• Page excerpt
begin

New York State Court of Claims

New York State Court of Claims

FUENTES v. THE STATE OF NEW YORK, #2008-015-023, Claim No. 114272, Motion No. M-74349


Synopsis


In a bailment claim, the claimant's motion to dismiss the defendant's affirmative defenses and for summary judgment was granted only to the extent of dismissing defenses which related to the failure to itemize damages and exhaust administrative remedies and was otherwise denied.

Case Information

UID:
2008-015-023
Claimant(s):
JESUS FUENTES
Claimant short name:
FUENTES
Footnote (claimant name) :

Defendant(s):
THE STATE OF NEW YORK
Footnote (defendant name) :

Third-party claimant(s):

Third-party defendant(s):

Claim number(s):
114272
Motion number(s):
M-74349
Cross-motion number(s):

Judge:
FRANCIS T. COLLINS
Claimant’s attorney:
Jesus Fuentes, Pro Se
Defendant’s attorney:
Honorable Andrew M. Cuomo, Attorney General
By: Paul F. Cagino, EsquireAssistant Attorney General
Third-party defendant’s attorney:

Signature date:
March 25, 2008
City:
Saratoga Springs
Comments:

Official citation:

Appellate results:

See also (multicaptioned case)

end

• To-do list
1. Name every person identified in the case summary.
2. Extract the passage of the case summary between "FUENTES v. THE" and "was otherwise denied.", inclusive.
The records that follow do not affect the tasks on the case summary.

• Information provided
begin

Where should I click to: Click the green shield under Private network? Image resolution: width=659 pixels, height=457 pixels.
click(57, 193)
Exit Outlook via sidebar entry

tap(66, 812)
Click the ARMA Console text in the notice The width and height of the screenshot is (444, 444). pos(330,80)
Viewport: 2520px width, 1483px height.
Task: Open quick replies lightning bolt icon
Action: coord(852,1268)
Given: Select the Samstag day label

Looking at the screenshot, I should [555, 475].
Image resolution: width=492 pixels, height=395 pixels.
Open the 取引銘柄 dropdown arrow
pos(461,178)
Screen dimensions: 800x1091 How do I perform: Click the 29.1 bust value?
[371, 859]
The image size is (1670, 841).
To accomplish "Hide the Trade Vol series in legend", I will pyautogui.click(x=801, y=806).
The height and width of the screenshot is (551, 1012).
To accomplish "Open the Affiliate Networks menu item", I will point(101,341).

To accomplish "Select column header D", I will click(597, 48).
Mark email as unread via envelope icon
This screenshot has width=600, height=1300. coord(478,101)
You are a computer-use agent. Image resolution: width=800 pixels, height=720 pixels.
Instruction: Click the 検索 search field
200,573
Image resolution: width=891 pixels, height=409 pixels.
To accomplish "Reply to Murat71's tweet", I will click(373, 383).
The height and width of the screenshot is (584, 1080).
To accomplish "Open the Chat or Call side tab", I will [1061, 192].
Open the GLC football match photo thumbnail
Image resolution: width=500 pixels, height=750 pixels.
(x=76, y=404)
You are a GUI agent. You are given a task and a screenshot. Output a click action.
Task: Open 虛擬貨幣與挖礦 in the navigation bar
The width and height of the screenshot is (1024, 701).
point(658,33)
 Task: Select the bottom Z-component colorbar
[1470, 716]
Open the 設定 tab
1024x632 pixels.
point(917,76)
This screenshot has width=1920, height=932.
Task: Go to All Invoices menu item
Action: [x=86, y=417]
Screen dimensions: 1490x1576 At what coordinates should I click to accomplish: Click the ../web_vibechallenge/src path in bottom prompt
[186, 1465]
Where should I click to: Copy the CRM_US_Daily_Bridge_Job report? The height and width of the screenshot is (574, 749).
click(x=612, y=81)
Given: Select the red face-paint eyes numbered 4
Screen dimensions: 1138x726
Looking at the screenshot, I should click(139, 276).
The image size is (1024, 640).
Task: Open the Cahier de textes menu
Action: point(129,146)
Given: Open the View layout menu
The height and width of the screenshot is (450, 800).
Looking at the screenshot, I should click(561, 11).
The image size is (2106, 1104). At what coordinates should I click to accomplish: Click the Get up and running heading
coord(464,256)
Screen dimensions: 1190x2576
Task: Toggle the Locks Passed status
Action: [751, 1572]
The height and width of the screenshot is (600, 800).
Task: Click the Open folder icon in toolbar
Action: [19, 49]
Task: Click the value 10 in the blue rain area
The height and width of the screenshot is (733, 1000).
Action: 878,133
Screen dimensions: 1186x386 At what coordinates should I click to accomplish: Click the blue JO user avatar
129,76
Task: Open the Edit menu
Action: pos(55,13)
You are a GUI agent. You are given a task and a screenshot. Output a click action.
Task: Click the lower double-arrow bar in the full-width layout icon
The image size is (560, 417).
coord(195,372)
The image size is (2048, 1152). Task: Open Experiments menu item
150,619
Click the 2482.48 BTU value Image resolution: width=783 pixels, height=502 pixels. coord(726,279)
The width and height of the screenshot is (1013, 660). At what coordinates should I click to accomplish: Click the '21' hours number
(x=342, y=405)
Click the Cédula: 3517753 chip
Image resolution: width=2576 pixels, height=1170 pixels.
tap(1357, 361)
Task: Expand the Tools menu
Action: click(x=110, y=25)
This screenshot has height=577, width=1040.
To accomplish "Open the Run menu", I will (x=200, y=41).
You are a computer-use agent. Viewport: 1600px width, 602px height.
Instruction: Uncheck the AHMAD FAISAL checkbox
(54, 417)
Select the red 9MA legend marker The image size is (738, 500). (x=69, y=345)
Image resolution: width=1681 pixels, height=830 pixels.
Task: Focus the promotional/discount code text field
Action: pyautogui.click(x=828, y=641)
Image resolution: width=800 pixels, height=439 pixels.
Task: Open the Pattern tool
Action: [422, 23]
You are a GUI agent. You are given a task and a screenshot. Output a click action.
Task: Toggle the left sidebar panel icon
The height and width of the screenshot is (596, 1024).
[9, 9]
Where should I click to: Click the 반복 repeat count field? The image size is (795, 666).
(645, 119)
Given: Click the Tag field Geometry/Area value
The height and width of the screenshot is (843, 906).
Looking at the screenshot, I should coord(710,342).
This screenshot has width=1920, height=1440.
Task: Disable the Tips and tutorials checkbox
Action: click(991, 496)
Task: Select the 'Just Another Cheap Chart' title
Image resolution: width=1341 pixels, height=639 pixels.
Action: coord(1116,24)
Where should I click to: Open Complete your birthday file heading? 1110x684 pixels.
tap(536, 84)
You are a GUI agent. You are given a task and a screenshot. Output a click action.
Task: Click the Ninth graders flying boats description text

end

• Answers to the problems
1. Jesus Fuentes, Francis T. Collins, Andrew M. Cuomo, Paul F. Cagino

2.
FUENTES v. THE STATE OF NEW YORK, #2008-015-023, Claim No. 114272, Motion No. M-74349


Synopsis


In a bailment claim, the claimant's motion to dismiss the defendant's affirmative defenses and for summary judgment was granted only to the extent of dismissing defenses which related to the failure to itemize damages and exhaust administrative remedies and was otherwise denied.